Thankfully for us all.. my H would rather me b*t** over wanting to get laid -over being a rejecting wife .. so he was half grinning with my insatiable reaching for him....he knew it could be worse.

His attitude during that time was amazing really.. I am ever grateful.


----------



## jld

I don't know. My husband makes being a man look pretty easy. Not a complainer. Very hard worker. Very positive attitude. Great respect for women, especially mothers.

I feel like a real slacker in comparison.


----------



## Faithful Wife

Hi Holland, and everyone...I have not been on the board for quite a bit but came back today to respond on this one...Holland, I totally get it.

It is hard to discuss the particular power you are talking about because it really sounds so arrogant or manipulative when you say it out loud. But it is actually natural, primal, and love-based. The feeling that comes with it is amazing but not egocentric. It hits you in your heart and gut, not your mind.
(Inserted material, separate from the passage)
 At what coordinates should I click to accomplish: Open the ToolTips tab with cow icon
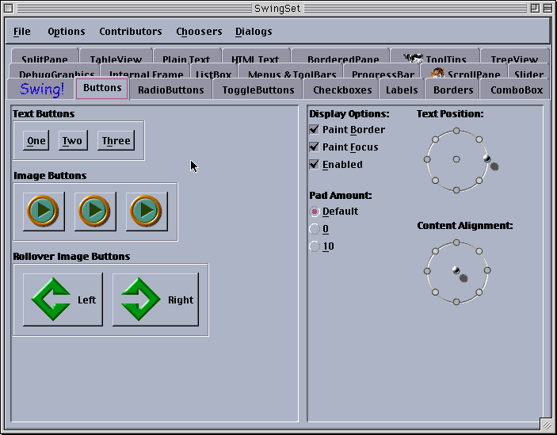tap(434, 59)
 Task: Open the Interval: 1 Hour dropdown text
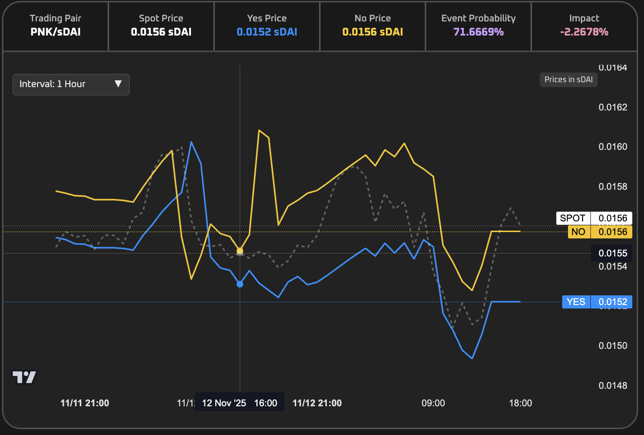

I was clueless about this power when I met my H. I knew there were some men who would "go gaga" over women, me included. But like others have mentioned, this never felt "special" to me, it just meant that humans find each other attractive.

I knew that some men were more attracted to me than others, and that when a man is in love with you he becomes even more attracted to you. This worked when switching the genders, too.
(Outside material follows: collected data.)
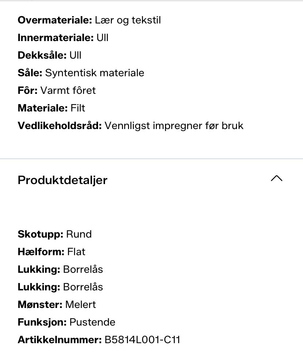Viewport: 303px width, 356px height.
Task: Tap the Produktdetaljer heading
Action: 63,180
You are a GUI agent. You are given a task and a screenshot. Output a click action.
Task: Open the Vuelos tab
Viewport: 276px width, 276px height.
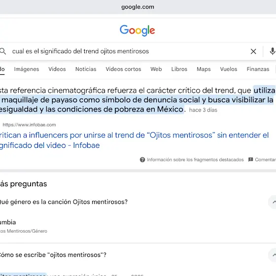coord(229,69)
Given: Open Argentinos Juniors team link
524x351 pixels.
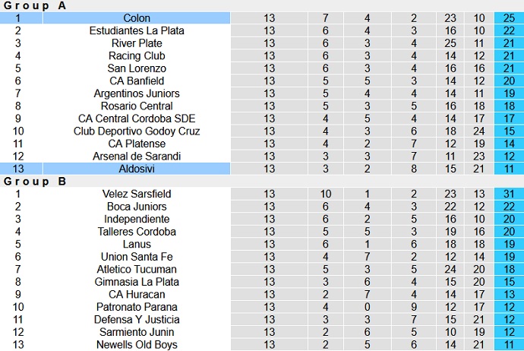Looking at the screenshot, I should [137, 93].
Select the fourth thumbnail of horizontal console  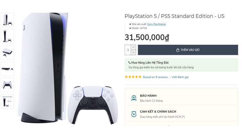coord(7,69)
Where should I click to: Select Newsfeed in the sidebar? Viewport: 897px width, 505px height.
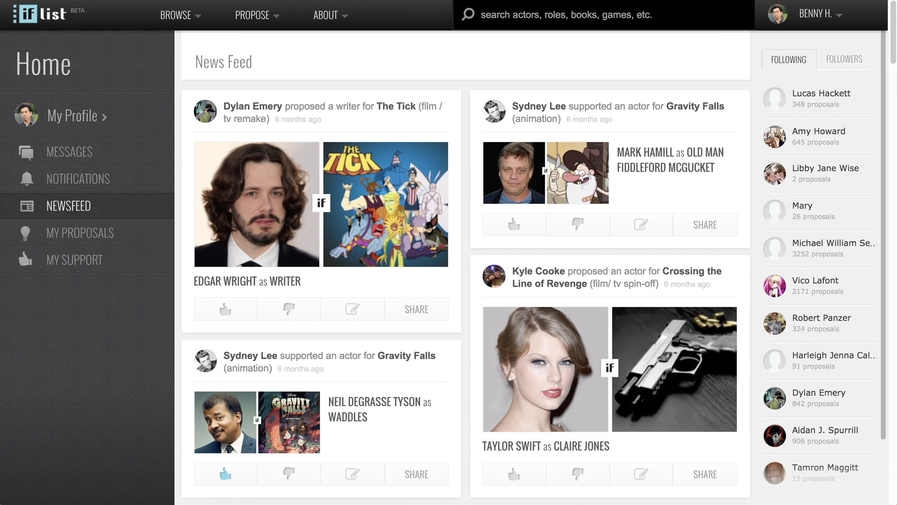pos(68,206)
But none of that felt particularly powerful to me. Love feels powerful to me and always has, and before meeting my H, love was probably the most powerful thing I'd ever felt...and still though, that power didn't seem to be something in me that held power over someone else.
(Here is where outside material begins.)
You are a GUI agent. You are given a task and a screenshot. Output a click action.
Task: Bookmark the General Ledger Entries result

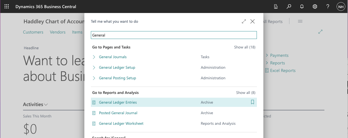click(253, 102)
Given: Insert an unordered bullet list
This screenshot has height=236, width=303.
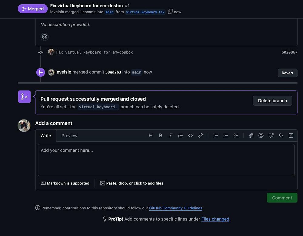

But my H is very in tune with his sexuality, and knows how to let it flow or reign it in. He knows where it wants to go on its own and where he wants to let it go or not go (ie: self-control). When you gain self-control over your sexuality then you put yourself in the power position. But that also means you can now give that power to someone or something else, if you choose. The power can't really be stolen from you...you can feel attraction to something/someone but not act on it or feel a loss of power at all. 

But you can willingly relinquish your power to an alternate source by a decision to do so. Of course the other person or thing you give your power to will typically be something you would already be attracted to or want, if you are a self aware person using sexual self control. You wouldn't hand the power to sexually arouse and control you to just whoever. It goes to who you want to play like this with.

The dom/sub sex community talk about this power transfer and play a lot. I don't think it is quite the same as what my husband and I experience, but the way they talk about it is similar.

People who have no control over their own sexuality, can't give that power to anyone either. They will just float along and be grabbed up by anything floating in the wind. (Not saying there is anything wrong with this...it is how lots of people operate and they enjoy it).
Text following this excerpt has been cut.